These meetings seek to take forward a relationship that has the economic and military weight to balance China, and which enjoys broad political acceptance within both countries. For decades, the two sides remained aloof, first due to the Cold War, and then because of Japan’s reflexive opposition to India’s nuclear quest. In 2000, however, with China rising, the two established a ‘Global Partnership’ and upgraded that to a ‘Strategic and Global Partnership’ during Prime Minister Manmohan Singh’s path-breaking meetings in 2006 with his Japanese counterpart, Shinzo Abe.
Tomorrow, Tokyo will host the second India-Japan-US trilateral dialogue, the first such meeting after Washington announced its strategic shift to the Asia-Pacific in January 12. Officials say the participants will share their perceptions on China; discuss the regional security architecture, particularly maritime security; and the prospects for co-operating in keeping open sea lanes of communications in the face of Chinese claims.
Officials say they will also discuss ways of cooperating in the East Asia Summit, an increasingly powerful regional body. In 2005, Japan had lobbied successfully for including India in the East Asia Summit. Last year, the US (and Russia) also joined the summit for the first time.
Meanwhile, defence is emerging as an important area of India-Japan cooperation, with Tokyo exploring ways of working around a pacifist constitution, Article 9 of which prohibits Japan from maintaining a military and for settling disputes through force. Japan’s military exists as a “self defence force (SDF)”, of which soldiers, sailors and airmen are “members.” But Tokyo felt vulnerable after 2005, when Beijing was suspected of engineering violent anti-Japan riots across China, to signal its disapproval of any move to grant Japan permanent membership in the UN Security Council.
“That convinced Tokyo that China actively harboured a strong historical grievance. There are three drivers of Tokyo’s decisive turn towards New Delhi: India’s economic rise; India’s growing ties with the US; and Japan’s fear of a rising China,” says Hemant Kumar Singh, formerly India’s ambassador to Japan and now a professor with ICRIER.

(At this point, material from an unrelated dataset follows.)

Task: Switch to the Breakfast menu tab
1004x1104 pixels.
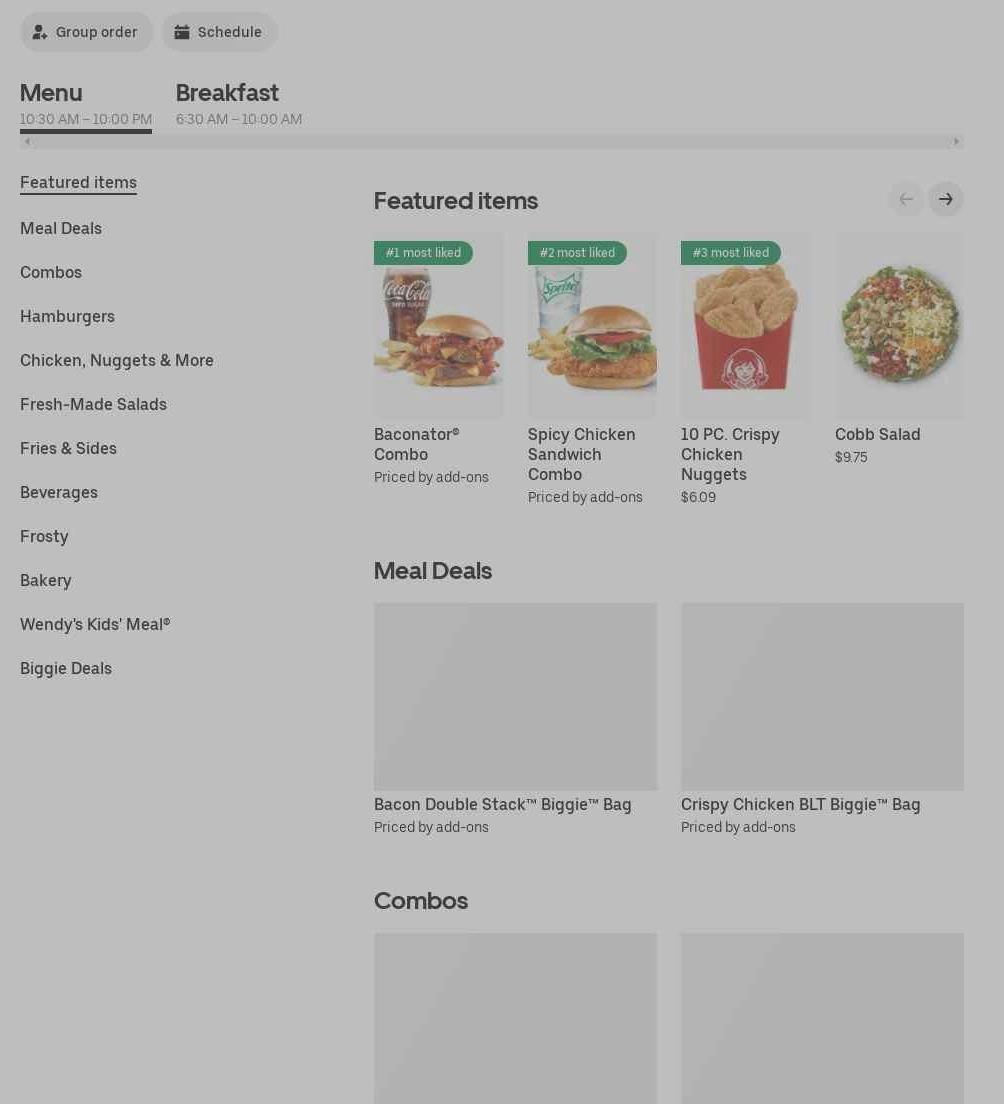Action: pos(239,104)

With Japan’s defence spending traditionally capped at one per cent of its GDP (it is still more than India’s defence budget) India is emerging as a key partner for Tokyo. The two countries signed a ‘Joint Declaration on Security Cooperation,’ in 2008 and there are regular meetings and joint exercises between the two militaries. With Tokyo realising that its small military does not buy enough equipment to justify the development of expensive defence systems, Japan is formulating guidelines for joint collaboration in defence technologies, a major shift given its sensitivities.

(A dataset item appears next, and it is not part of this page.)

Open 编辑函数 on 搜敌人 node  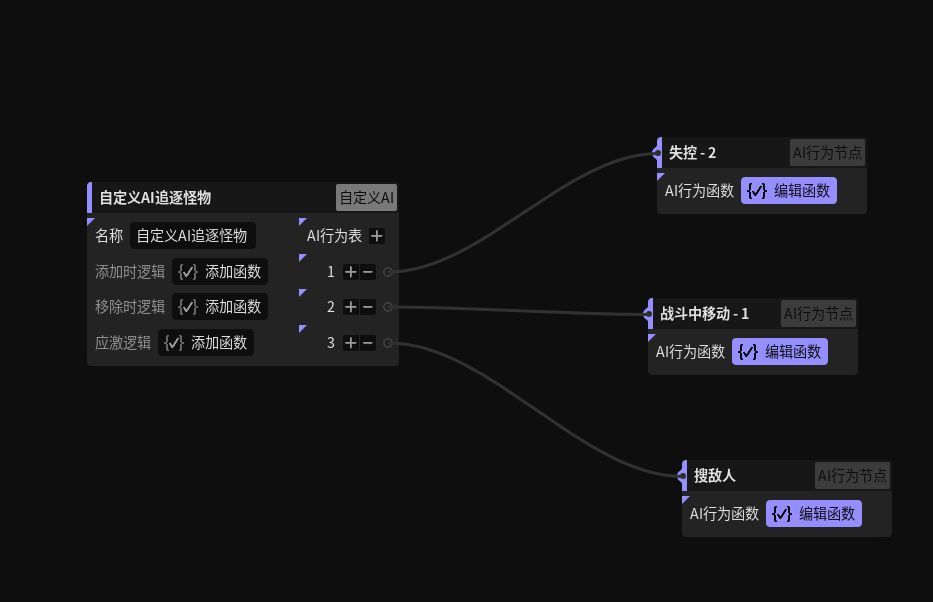(x=814, y=513)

“India could benefit enormously from defence technology cooperation with Japan,” acknowledge MoD sources. “But, so far, we have not started thinking about what we could cooperate on.”

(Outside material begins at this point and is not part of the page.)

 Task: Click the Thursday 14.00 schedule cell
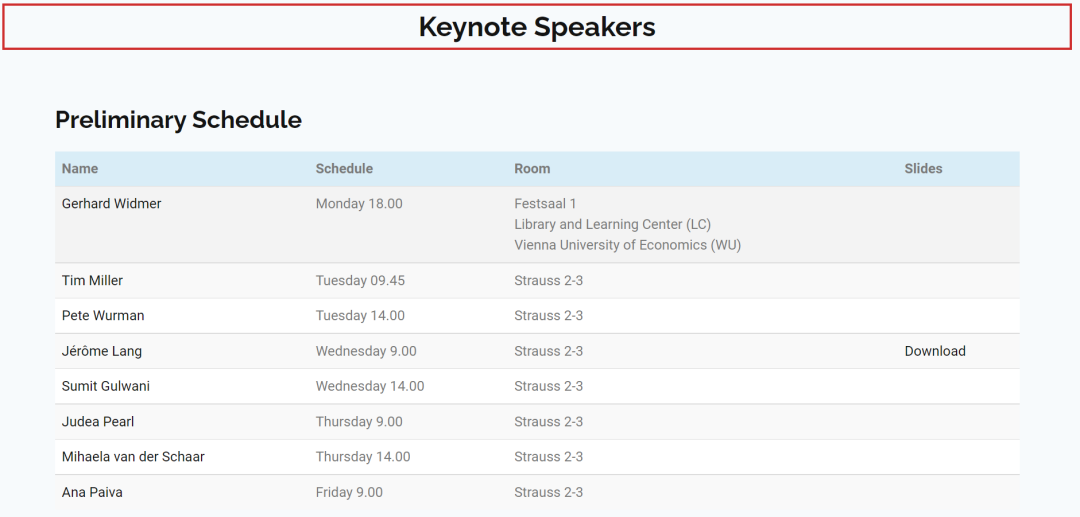coord(363,457)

What could be on the cards, though, is India’s first-ever aircraft procurement from Japan. The Indian Navy is evaluating the Shinmaywa US-2 amphibious aircraft; a short take-off and landing (STOL) amphibious aircraft that can take off from either land or from water with 18 tonnes of load. Its range of 4,700 kilometres reaches across vast tracts of ocean, performing multiple tasks: humanitarian aid, disaster relief, search and rescue, as well as military logistical activities.
The second meeting, on April 30 in New Delhi, is a Ministerial Level Economic Dialogue’. Conceived in 2010, during the PM’s visit to Japan, this brings together cabinet ministers from both sides who holding economic portfolios, such as finance, commerce, industry, infrastructure and environment, in order to impart “strategic and long-term policy orientation to their bilateral economic engagement… and to coordinate economic issues of cross-cutting nature, including infrastructure development and financing.”
This ministerial dialogue complements the India-Japan Comprehensive Economic Partnership Agreement, which came into force last August.
On the anvil are the Western Dedicated Freight Corridor; the Delhi-Mumbai Industrial Corridor and cooperation in clean energy initiatives, particularly the Regional Energy Efficiency Centre.